Bahía Bustamante is a village and municipality in the Escalante Department of the Chubut Province in southern Argentina. The village was established in 1953. It is located 180 km north of Comodoro Rivadavia and 250 km south of Trelew.

This is the only town in Argentina, dedicated to collecting seaweed and mussel . It has a nature reserve where about 4000 sea lions live, colonies of more than 50, 000 penguins, 22 species of birds, white sand beaches and a petrified forest. The village was featured in several travel articles in March 2011.

==Population==
Bahía Bustamante had a population of 40 people in March 2011, representing a marked increase compared to 11 in the 2001 census. The gender distribution in 2001 was 10 males to one female.

==History==
Don Lorenzo Soriano (Baeza, Jaén Spain, 1901-1987) visited the area in 1953, looking for seaweed to extract colloid that allowed him to continue with the production of the Malvik hairspray, an activity that began in 1947. After visiting the Patagonian coast in search of seaweed, he discovered Bahia Bustamante, known locally as Bahia Podrida (Rotten Bay) due to the accumulation of seaweed in a state of putrefaction. He performed the first assessment and then, with his children, he began collecting seaweed, giving rise to this unique seaweed town.

At first there were only two buildings facing the sea. There they installed and began to build what is now Bahia Bustamante. They built houses and rooms for more than 400 employees, a school, church, police station, warehouses, workshops and a procurement store, among other facilities.

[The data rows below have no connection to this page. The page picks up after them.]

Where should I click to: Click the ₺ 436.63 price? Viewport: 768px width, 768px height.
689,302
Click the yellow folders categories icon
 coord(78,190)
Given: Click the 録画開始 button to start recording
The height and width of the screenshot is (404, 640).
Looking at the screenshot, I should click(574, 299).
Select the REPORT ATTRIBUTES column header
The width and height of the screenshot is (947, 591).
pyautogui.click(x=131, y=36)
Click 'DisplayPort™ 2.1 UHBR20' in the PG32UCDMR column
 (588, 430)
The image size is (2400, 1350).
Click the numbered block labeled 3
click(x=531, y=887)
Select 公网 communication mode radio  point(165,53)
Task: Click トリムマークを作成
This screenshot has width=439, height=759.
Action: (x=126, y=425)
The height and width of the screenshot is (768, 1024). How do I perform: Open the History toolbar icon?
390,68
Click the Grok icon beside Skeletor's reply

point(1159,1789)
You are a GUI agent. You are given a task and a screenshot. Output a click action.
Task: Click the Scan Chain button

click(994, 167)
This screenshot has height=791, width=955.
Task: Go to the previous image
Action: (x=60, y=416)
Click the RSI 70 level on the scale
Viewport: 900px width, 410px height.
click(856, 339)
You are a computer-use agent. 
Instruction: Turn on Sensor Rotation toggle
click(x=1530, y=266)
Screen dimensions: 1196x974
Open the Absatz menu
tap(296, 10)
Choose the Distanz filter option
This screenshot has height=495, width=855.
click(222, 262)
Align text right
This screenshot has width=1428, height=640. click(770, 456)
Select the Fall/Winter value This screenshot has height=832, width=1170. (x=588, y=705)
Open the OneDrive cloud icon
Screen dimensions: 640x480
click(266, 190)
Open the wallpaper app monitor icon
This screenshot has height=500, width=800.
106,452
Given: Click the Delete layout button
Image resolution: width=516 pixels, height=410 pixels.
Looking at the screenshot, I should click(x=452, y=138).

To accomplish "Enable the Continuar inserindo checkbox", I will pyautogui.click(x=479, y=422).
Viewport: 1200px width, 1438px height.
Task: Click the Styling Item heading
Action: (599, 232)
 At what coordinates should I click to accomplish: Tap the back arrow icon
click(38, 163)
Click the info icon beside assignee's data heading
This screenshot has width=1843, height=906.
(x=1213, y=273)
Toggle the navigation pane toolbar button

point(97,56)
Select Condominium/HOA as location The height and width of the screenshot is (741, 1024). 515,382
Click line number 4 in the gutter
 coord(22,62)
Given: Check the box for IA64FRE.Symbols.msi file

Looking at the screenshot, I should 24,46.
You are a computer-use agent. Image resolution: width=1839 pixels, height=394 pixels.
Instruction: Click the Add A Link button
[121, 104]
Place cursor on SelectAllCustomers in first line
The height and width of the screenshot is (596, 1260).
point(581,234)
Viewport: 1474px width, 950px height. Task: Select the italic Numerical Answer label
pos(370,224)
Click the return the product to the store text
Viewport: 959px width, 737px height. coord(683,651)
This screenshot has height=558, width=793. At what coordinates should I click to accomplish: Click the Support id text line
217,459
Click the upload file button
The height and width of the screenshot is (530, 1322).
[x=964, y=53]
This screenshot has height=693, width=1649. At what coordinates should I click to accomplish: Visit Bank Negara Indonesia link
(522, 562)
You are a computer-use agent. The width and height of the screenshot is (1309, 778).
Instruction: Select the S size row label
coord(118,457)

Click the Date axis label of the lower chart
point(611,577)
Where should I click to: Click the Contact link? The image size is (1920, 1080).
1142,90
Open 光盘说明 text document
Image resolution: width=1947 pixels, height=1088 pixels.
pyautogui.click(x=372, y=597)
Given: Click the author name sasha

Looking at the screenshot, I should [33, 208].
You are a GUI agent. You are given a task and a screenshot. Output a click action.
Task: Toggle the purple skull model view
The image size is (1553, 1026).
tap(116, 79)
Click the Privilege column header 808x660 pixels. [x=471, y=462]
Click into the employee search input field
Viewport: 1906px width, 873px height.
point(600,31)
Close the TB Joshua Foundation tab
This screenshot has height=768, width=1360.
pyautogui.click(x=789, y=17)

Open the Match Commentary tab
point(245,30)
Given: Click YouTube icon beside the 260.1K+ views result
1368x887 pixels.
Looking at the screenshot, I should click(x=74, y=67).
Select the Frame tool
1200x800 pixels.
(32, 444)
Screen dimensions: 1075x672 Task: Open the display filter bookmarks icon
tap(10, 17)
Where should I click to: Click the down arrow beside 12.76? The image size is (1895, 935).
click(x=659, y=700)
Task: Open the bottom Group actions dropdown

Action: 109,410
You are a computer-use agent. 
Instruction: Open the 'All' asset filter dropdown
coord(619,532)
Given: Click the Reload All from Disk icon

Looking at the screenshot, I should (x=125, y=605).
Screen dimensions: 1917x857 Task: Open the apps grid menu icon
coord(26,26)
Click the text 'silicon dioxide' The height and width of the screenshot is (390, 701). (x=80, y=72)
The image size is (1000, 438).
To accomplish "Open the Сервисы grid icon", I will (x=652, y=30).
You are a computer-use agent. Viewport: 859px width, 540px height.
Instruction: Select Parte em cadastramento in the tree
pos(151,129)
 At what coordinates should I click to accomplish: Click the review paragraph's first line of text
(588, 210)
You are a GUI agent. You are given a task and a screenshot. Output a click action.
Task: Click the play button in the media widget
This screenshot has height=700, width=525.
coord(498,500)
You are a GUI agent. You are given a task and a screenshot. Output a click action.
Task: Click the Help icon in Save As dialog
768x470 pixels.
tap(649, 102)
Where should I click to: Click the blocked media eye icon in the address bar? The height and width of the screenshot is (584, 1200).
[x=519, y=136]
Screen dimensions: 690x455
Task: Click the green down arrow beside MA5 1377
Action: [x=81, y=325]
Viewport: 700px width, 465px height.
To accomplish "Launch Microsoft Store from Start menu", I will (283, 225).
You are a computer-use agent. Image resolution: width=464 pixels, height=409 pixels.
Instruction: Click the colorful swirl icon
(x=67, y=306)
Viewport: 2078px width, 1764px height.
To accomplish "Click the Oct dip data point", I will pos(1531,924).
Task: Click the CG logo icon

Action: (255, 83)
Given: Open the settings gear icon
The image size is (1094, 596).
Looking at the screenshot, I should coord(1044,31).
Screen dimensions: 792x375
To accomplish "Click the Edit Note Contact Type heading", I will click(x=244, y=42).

Thus this small town was born in a lonely place in Patagonia, surviving on natural resources. From 2004, in addition to its agricultural activities, tourism activities were added, opening its doors to those who want to enjoy an incredible nature.

In 2009 the Patagonia Austral Interjurisdictional Coastal Marine Park was created, which includes Bahia Bustamante.

==Activities==
With its many geographical features and its sounds and solitude, Bahia Bustamante is a paradise to discover. Depending on the state of the tide and weather, every day is defined by exploration activities in the area. Ideal for nature lovers, it offers various activities such as bird and sea lion watching, visits to the Petrified Forest, demonstrations of the seaweed industry, visits to a typical Patagonian ranch, hiking, horseback riding and mountain biking. It is also possible to enjoy the unique white sand beaches and crystal clear water, framed by reddish-colored rocks, which provide an incredible framework of textures and colours.